|
|
|
|
|
Ce sont des ondes océaniques, engendrées par un choc tellurique des fonds marins.
On en distingue deux sortes : les 1” ont pour origine des séismes très violents provoquant un train de vagues de grande longueur d'onde, imperceptible pour les bateaux. Les 2”, "lames de fond", provoqués par des petits séismes ou de glissements sous marins se traduisant par une ou plusieurs vagues de faible longueur d'onde, mais avec une forte amplitude. Les éruptions volcaniques peuvent également provoquer des tsunamis (par exemple le Krakatoa en 1883). La vitesse des tsunamis dépend de la profondeur de l'eau, mais en moyenne ils se déplacent à 700 km/h... sans perdre de leur puissance sur de longue distance (le séisme chilien de 1960 a provoqué des tsumanis qui ont fait des dégâts au Japon). Ils déferlent sur les côtes en vagues qui peuvent atteindre 30 mètres de haut.
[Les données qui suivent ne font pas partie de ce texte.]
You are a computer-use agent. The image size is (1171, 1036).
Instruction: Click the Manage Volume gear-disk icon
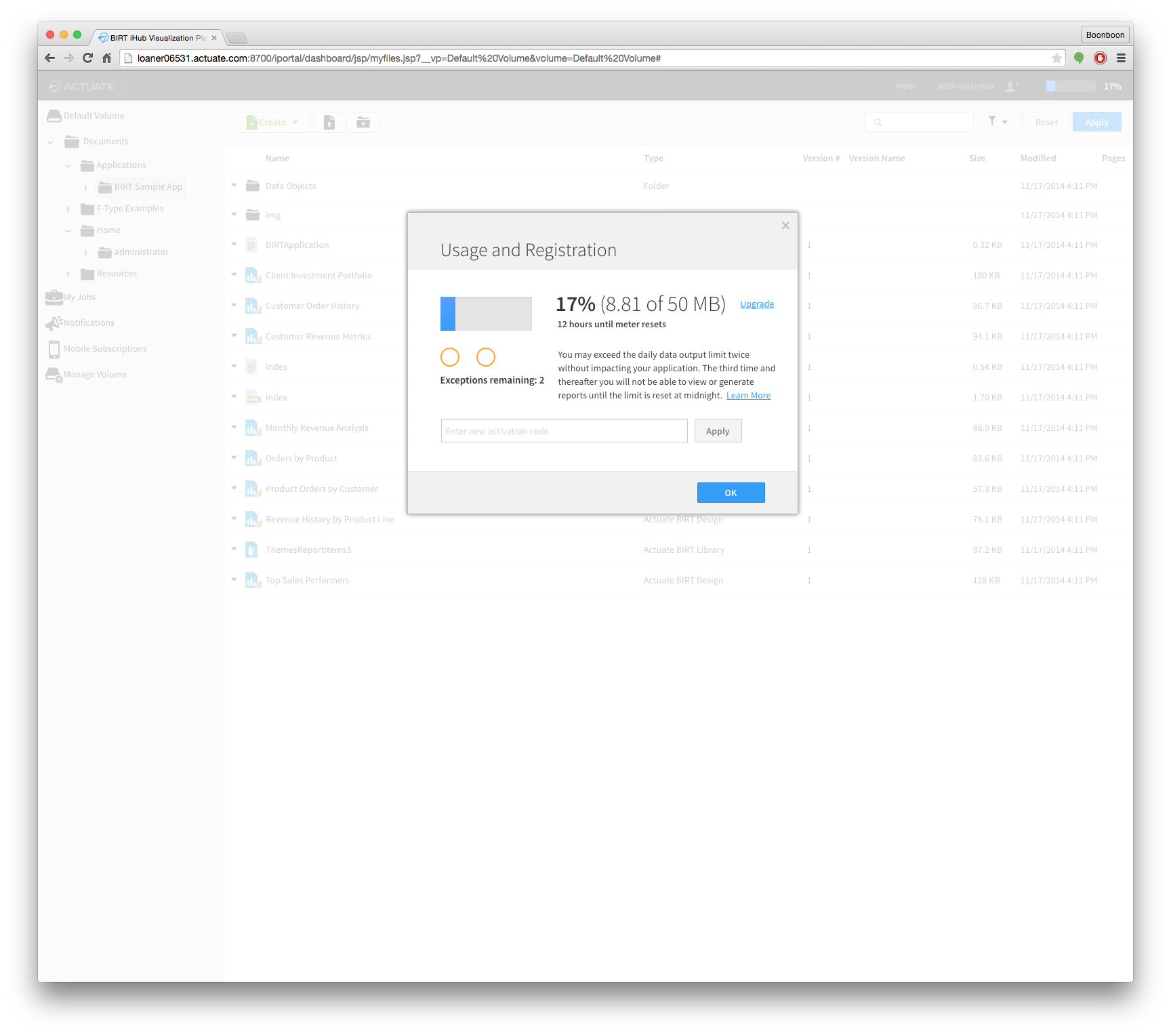pyautogui.click(x=54, y=374)
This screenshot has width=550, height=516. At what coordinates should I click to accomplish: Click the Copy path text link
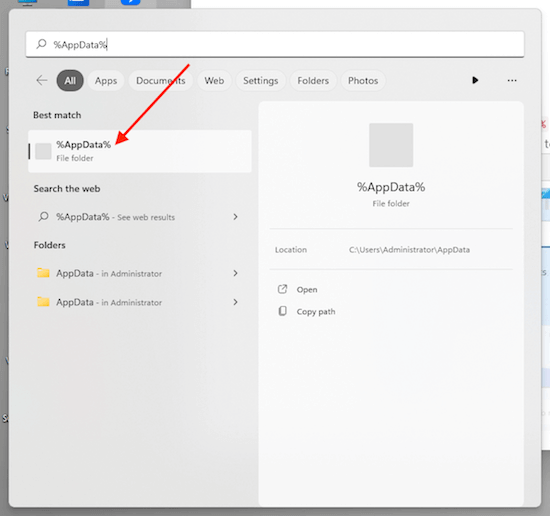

Les îles du Pacifique sont les plus menacées par ce phénomène, mais les îles de la Polynésie française sont en partie protégées par leur barrière de corail. Il existe une méthode de prévision des tsumanis : en détectant les séismes, et en localisant l'épicentre, on peut évaluer le risque de formation d'un vague déferlante... Cependant pour avoir le temps de prévenir les populations, il faut que l'épicentre du séisme soit à plus de 2000 km du point menacé. Exemple : Si le séisme se produit a 3000 km de Tahiti, on dispose de 2 à 3 heures avant l'arrivée des vagues... Sur les côtes françaises ce danger n'est ni identifiable, ni quantifiable... Historiquement de tels phénomènes ont été répertoriés entre Cannes et Menton (séisme Ligure de 1887), à Nice et Marseille au XIX” siècle.